O ano de 2025 foi histórico para o mercado automotivo brasileiro, com um número recorde de vendas de automóveis usados e seminovos. Em 2026, o cenário permanece favorável, mas esse aumento traz riscos no que diz respeito a fraudes, como a clonagem de veículos e adulteração de documentos, que podem provocar prejuízos financeiros significativos.
Segundo a Federação Nacional das Associações dos Revendedores de Veículos Automotores (Fenauto), mais de 18,5 milhões de transferências de propriedades foram registradas em 2025, refletindo um crescimento de 17,3% em relação ao ano anterior. Essa tendência de alta aumenta ainda mais a necessidade de cuidado ao comprar um carro de segunda mão.
Com o dinamismo do mercado, o volume de transações entre pessoas e via plataformas digitais aumentou, apresentando uma janela de oportunidade para golpistas que tentam vender veículos com documentos falsificados ou irregulares.
Atenção na Hora da Compra
A clonagem de veículos está se tornando uma realidade alarmante, com automóveis roubados recebendo novas identidades que dificultam a sua identificação pelo comprador.
Além das possibilidades de troca de placas, os criminosos podem modificar números de chassi e motor, dando uma nova identidade ao carro. Essas fraudes muitas vezes só são descobertas em vistorias especializadas ou após a transferência de propriedade, resultando em apreensões e prejuízos.
Uma reportagem da revista Quatro Rodas destaca que o aumento nas transações de veículos usados trouxe consigo um crescimento das fraudes, como anúncios enganosos e ofertas de preços muito abaixo do mercado, usados para captar compradores despreparados.
Dicas para Reduzir os Riscos
Diante deste cenário, os especialistas afirmam que a verificação de um veículo vai além de sua aparência e documentação. Verificar sua procedência, sinais identificadores e histórico é essencial antes de qualquer compra.
A consulta ao histórico veicular é uma ferramenta imprescindível, fornecendo dados que podem indicar inconsistências, além de informações sobre sinistros e restrições, ajudando a evitar surpresas no futuro.
Esse passo permite também a comparação entre informações oficiais e as características reais do carro, facilitando a identificação de possíveis manipulações.
Verifique as Identificações: Um Passo Crucial
Embora muitos compradores se concentrem na condição do veículo e na documentação, a verificação dos sinais identificadores é vital para certificar a autenticidade do carro.
Elementos como o número do chassi e a numeração do motor funcionam como as “impressões digitais” do veículo. Se apresentarem alterações ou registros divergentes, isso pode apontar problemas sérios.

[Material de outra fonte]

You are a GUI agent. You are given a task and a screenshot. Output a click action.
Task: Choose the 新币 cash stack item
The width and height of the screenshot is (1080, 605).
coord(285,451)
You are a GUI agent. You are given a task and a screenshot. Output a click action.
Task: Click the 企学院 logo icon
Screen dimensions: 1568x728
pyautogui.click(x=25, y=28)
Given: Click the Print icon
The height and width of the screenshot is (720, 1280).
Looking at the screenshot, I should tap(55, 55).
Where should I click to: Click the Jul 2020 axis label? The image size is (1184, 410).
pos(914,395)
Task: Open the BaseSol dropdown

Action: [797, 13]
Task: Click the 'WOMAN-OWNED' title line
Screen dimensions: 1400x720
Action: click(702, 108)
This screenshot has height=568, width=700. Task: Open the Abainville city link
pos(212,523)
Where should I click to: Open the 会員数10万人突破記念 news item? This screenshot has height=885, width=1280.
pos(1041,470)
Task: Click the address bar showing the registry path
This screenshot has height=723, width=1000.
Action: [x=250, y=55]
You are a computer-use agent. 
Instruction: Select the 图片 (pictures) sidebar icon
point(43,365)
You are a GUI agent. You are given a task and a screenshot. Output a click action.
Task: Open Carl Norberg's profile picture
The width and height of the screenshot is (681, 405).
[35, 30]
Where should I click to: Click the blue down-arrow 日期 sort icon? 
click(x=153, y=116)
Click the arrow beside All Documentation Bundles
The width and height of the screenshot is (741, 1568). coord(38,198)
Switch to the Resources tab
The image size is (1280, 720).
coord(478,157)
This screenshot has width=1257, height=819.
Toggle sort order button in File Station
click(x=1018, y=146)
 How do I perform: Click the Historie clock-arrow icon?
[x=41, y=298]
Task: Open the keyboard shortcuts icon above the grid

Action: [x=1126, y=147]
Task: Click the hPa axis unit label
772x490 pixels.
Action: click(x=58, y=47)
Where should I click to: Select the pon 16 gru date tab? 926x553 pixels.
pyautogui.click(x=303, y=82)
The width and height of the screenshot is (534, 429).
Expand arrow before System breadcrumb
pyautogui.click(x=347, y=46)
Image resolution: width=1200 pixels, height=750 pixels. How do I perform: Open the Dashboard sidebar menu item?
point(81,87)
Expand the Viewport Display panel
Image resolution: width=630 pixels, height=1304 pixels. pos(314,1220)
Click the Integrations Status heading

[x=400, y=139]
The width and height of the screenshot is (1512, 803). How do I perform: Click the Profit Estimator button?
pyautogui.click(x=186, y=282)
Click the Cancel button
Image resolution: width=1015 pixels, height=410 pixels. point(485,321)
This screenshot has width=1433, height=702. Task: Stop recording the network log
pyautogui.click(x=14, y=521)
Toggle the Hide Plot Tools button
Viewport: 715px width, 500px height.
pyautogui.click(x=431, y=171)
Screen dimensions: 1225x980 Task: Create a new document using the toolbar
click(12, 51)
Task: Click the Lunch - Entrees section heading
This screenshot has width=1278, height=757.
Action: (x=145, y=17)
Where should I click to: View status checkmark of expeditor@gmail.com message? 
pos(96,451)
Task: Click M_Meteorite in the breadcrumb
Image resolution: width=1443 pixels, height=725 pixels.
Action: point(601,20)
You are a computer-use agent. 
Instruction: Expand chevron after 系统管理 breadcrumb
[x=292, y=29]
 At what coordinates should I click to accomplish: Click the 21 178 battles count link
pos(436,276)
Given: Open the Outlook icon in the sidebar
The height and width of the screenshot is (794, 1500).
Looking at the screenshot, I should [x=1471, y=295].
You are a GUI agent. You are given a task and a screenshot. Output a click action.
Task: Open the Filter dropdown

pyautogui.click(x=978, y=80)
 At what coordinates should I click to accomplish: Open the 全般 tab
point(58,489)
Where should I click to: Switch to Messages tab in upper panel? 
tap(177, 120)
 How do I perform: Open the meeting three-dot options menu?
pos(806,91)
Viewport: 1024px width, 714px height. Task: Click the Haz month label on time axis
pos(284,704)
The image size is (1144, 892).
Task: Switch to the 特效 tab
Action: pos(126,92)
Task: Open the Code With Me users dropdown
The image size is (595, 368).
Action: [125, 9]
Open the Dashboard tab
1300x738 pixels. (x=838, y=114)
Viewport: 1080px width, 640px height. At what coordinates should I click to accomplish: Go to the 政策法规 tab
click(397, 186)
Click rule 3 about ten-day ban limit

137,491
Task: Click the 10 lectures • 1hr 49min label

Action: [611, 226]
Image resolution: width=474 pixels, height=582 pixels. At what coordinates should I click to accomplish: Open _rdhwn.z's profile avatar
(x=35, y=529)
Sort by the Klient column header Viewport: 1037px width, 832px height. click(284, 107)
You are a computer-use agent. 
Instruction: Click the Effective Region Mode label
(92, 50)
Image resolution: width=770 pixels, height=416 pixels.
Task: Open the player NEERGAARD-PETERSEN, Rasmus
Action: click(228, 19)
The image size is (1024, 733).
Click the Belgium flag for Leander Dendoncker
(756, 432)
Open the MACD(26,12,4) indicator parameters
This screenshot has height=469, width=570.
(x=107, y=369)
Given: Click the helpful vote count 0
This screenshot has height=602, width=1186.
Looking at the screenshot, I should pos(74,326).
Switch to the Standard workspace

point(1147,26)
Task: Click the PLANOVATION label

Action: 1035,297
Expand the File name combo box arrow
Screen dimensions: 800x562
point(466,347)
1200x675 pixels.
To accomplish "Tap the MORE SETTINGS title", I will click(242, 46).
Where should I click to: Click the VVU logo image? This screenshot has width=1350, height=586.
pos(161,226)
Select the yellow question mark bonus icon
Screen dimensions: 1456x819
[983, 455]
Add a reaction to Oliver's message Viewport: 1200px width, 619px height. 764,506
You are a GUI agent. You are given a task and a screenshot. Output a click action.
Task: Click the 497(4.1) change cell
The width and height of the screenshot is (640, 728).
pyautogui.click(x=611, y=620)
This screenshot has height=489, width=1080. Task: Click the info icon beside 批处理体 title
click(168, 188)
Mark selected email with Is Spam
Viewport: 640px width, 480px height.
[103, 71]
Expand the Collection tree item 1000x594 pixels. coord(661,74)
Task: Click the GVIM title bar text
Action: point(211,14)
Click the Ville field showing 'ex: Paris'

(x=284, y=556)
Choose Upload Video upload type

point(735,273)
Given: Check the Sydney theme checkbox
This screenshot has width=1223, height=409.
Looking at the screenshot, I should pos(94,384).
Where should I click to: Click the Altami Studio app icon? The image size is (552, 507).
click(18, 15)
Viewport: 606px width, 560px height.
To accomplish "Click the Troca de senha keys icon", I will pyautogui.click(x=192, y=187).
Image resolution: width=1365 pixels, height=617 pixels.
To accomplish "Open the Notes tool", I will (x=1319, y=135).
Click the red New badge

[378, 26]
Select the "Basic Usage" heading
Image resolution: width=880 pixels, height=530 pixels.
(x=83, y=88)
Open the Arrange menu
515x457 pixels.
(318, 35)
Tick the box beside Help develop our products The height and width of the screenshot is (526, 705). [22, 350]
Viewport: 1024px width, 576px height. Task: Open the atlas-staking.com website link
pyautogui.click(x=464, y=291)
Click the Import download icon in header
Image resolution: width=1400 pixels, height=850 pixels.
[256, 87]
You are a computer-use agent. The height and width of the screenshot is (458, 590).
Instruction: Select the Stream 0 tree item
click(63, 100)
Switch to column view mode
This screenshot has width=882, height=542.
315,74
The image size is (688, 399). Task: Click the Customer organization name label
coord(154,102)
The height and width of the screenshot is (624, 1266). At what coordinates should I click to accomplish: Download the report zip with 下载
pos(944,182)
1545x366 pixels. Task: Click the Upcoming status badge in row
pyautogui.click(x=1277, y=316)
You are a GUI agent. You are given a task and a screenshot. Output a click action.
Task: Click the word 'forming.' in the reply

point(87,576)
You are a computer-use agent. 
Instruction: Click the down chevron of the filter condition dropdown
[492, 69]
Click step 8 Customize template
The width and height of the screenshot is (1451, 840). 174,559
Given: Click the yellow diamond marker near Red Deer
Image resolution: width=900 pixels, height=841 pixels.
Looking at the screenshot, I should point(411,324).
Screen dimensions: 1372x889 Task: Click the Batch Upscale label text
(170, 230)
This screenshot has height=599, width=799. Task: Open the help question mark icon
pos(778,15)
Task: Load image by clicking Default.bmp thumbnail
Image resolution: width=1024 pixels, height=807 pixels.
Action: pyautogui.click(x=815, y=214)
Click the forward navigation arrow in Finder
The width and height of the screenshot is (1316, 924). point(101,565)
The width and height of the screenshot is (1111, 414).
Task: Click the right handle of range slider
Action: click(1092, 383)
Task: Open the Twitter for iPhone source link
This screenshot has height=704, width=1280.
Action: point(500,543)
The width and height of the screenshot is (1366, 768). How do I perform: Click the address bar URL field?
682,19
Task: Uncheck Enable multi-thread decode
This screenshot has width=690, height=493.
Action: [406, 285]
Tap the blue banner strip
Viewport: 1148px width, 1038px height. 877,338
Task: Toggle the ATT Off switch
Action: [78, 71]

Desconfie de ofertas extremamente baixas, evite pagamentos antecipados sem verificar o veículo e, sempre que possível, realize uma vistoria cautelar antes de fechar o negócio.
Esses cuidados são especialmente importantes em transações particulares, onde normalmente não há uma análise técnica prévia do automóvel.
Prevenção Sempre
Os especialistas concordam que nenhuma medida isolada elimina completamente os riscos associados à compra de veículos usados. Entretanto, combinar a análise documental, a verificação dos sinais identificadores e a consulta ao histórico veicular pode aumentar em muito a segurança da transação.
Emerson Teles, CEO do Placaí, observa que essa etapa é fundamental para garantir mais segurança na negociação. “As fraudes estão se tornando cada vez mais sutis e muitas vezes não são perceptíveis apenas com uma avaliação visual. Verificar informações como chassi e motor ajuda a detectar inconsistências antes da compra e minimiza drasticamente o risco de prejuízos para o consumidor.”
Em um mercado que movimenta milhões anualmente, a prevenção continua sendo a principal estratégia do comprador. A adoção de simples procedimentos, como a verificação de documentos e sinais identificadores, pode diminuir riscos e proporcionar mais segurança ao adquirir um carro usado.